_TEXTO DE LECTURA_
"""
Opinión

Sed

Lentamente, sin prisas, el viejo campesino caminaba hacía el prado donde reposaban los restos mortales de sus antepasados; su vida había trascurrido ininterrumpidamente en el mismo lugar donde había nacido hace ya… ¿cuántos años? ¿¡Acaso importa!? Ya no le quedaba familia, estaba solo y esa soledad le permitía reflexionar sobre la existencia en la pequeña aldea olvidada de la civilización y del progreso. Él era el último, se sentía cansado, deseaba compartir sus postreros pensamientos con alguien que lo comprendiera, ¡pero no había nadie! ¿Sería el fin que anunciara un nuevo principio? Con suavidad metió la mano en el bolsillo de su raída chaqueta y sacó un arrugado papel que desenvolvió con sumo cuidado tratando de evitar que el viento se lo arrebatara de sus temblorosas manos. 

 Kiewiet (historiador holandés, 1902-1986) mencionó: “La doctrina de superioridad racial, que fue extraída de la Biblia, se vio reforzada por la interpretación popular de las teorías de Darwin”. Una anécdota viene a corroborar la reflexión de Kiewiet: un inglés compartía mesa y mantel con tres sudafricanos descendientes de colonos holandeses y para provocar su irracional supremacía afirmó: “Cristo fue un no europeo y no habría podido entrar como emigrante en la Unión Sudafricana”; en el rostro de sus contertulios se mezcló la ira con la estupefacción (“Los orígenes del totalitarismo”, H. Arendt).
"""
(Datos almacenados)
"""
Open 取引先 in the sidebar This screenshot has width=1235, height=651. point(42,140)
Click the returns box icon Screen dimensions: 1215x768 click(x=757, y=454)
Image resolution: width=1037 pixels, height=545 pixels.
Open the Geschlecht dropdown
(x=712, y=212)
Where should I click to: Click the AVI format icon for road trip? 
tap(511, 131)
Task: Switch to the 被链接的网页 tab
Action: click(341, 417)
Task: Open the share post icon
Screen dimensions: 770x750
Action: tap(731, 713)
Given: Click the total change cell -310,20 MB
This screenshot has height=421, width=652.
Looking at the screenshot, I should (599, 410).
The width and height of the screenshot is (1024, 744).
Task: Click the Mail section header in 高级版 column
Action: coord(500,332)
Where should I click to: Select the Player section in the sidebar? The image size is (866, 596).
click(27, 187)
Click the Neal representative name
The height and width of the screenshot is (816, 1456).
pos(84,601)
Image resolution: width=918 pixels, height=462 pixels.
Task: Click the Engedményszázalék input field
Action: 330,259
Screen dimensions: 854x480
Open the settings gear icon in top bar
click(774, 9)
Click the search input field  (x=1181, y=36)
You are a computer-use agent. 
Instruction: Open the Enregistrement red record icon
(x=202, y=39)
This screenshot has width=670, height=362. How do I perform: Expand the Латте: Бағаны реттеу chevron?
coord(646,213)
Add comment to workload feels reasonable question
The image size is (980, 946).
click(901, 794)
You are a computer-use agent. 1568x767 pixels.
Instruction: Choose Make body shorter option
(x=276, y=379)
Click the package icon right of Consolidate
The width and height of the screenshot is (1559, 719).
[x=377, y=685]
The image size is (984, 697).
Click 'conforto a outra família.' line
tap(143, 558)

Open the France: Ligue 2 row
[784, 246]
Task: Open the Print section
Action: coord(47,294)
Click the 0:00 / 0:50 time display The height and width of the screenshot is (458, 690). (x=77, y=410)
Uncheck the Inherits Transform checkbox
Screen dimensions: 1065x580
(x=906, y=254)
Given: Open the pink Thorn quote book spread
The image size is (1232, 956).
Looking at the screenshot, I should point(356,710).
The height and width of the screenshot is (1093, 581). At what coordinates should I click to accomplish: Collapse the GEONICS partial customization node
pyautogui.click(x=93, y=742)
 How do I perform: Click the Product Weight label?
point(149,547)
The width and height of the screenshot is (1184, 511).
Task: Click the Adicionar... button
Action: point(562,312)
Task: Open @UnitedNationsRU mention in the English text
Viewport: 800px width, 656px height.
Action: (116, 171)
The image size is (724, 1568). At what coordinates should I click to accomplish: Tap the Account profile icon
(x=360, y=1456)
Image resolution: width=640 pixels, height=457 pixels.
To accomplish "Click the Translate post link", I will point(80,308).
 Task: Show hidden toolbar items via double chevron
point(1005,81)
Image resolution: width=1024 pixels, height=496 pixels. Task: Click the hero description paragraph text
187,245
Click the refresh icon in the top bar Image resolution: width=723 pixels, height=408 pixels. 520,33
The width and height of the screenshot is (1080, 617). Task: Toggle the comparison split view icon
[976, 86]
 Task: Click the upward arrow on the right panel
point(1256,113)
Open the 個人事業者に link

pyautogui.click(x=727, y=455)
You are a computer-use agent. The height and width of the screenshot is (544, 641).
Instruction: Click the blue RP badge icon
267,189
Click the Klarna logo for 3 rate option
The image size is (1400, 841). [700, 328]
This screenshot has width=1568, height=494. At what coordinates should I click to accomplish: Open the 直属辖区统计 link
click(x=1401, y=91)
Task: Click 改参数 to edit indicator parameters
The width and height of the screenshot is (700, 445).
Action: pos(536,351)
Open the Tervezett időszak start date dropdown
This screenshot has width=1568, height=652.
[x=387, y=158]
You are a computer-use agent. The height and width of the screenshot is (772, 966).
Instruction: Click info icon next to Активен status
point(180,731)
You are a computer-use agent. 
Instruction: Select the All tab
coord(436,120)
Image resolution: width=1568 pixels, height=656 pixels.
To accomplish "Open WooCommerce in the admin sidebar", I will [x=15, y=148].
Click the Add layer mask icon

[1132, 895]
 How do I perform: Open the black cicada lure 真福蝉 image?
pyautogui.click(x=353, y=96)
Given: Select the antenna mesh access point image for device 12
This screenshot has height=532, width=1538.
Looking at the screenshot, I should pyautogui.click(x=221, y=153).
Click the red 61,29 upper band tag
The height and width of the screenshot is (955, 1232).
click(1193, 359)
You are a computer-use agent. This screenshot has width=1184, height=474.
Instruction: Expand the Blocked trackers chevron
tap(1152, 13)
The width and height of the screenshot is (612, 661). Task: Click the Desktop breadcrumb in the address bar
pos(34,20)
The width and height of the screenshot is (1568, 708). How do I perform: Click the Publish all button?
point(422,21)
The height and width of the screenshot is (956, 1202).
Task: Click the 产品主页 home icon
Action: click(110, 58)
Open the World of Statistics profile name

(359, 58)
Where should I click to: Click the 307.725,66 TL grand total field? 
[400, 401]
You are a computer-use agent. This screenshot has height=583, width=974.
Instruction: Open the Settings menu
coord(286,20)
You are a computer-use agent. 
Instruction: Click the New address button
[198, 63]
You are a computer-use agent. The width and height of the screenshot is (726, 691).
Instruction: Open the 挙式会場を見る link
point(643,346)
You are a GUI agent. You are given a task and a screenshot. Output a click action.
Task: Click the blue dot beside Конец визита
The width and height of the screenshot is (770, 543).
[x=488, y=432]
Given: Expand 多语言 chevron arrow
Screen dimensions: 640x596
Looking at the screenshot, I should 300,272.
"""
_CON ESTA INFORMACIÓN_
a) Indica si cada afirmación coincide con el texto de lectura y respalda tu respuesta citando literalmente las palabras decisivas: (i) el campesino había vivido siempre en el lugar donde nació; (ii) al campesino aún le quedaba familia; (iii) Kiewiet fue un historiador inglés.
b) Reproduce del texto de lectura el fragmento que empieza con "Lentamente, sin prisas, el" y continúa hasta "sus temblorosas manos.".

_RESPUESTAS POR TAREA_
a)
(i) Sí: "su vida había trascurrido ininterrumpidamente en el mismo lugar donde había nacido".
(ii) No: "Ya no le quedaba familia".
(iii) No: "historiador holandés".

b)
Lentamente, sin prisas, el viejo campesino caminaba hacía el prado donde reposaban los restos mortales de sus antepasados; su vida había trascurrido ininterrumpidamente en el mismo lugar donde había nacido hace ya… ¿cuántos años? ¿¡Acaso importa!? Ya no le quedaba familia, estaba solo y esa soledad le permitía reflexionar sobre la existencia en la pequeña aldea olvidada de la civilización y del progreso. Él era el último, se sentía cansado, deseaba compartir sus postreros pensamientos con alguien que lo comprendiera, ¡pero no había nadie! ¿Sería el fin que anunciara un nuevo principio? Con suavidad metió la mano en el bolsillo de su raída chaqueta y sacó un arrugado papel que desenvolvió con sumo cuidado tratando de evitar que el viento se lo arrebatara de sus temblorosas manos.